[What is being asked] If a line in the entries below includes "agent", pick it out and copy it.

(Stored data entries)
+++++

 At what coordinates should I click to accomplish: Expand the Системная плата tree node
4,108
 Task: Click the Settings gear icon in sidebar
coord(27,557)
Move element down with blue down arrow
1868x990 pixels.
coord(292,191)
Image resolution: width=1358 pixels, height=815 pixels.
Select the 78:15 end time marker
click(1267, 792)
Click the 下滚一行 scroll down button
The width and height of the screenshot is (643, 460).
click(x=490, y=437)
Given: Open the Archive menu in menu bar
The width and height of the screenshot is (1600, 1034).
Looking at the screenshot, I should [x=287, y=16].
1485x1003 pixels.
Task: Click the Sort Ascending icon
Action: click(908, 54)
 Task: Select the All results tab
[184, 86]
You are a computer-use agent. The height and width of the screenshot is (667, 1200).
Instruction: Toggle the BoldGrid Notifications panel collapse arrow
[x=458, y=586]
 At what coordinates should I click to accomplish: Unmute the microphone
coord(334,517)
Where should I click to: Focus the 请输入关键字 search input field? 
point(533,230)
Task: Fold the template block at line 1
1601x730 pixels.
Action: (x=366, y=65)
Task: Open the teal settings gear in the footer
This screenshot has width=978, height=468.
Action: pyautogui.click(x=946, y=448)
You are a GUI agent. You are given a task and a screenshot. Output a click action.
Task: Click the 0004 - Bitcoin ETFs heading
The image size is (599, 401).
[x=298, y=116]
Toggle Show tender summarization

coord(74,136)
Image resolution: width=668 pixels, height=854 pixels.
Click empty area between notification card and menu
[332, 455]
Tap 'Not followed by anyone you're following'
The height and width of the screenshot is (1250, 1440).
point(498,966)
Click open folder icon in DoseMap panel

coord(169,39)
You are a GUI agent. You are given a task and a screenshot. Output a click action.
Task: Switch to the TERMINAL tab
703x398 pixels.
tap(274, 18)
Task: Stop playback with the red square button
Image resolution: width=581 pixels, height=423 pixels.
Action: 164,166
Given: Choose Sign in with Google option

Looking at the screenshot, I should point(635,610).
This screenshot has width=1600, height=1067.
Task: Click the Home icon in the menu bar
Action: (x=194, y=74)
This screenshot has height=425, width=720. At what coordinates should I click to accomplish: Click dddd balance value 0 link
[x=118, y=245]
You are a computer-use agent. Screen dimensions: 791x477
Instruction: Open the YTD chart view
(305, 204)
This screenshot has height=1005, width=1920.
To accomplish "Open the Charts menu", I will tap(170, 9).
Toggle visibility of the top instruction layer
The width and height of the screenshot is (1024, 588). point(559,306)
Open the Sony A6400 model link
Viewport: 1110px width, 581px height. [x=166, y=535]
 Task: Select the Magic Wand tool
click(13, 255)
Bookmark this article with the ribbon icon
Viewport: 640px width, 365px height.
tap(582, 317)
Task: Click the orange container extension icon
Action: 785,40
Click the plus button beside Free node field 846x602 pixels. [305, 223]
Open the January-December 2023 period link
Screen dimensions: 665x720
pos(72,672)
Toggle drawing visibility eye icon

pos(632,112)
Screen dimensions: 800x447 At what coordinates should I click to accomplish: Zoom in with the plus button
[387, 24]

+++++

[Answer to this problem]
You are a computer-use agent. The height and width of the screenshot is (667, 1200).
You are a GUI agent. You are given a task and a screenshot. Output a click action.
You are a GUI agent. You are given a task and a screenshot. Output a click action.
You are a computer-use agent. Screen dimensions: 791x477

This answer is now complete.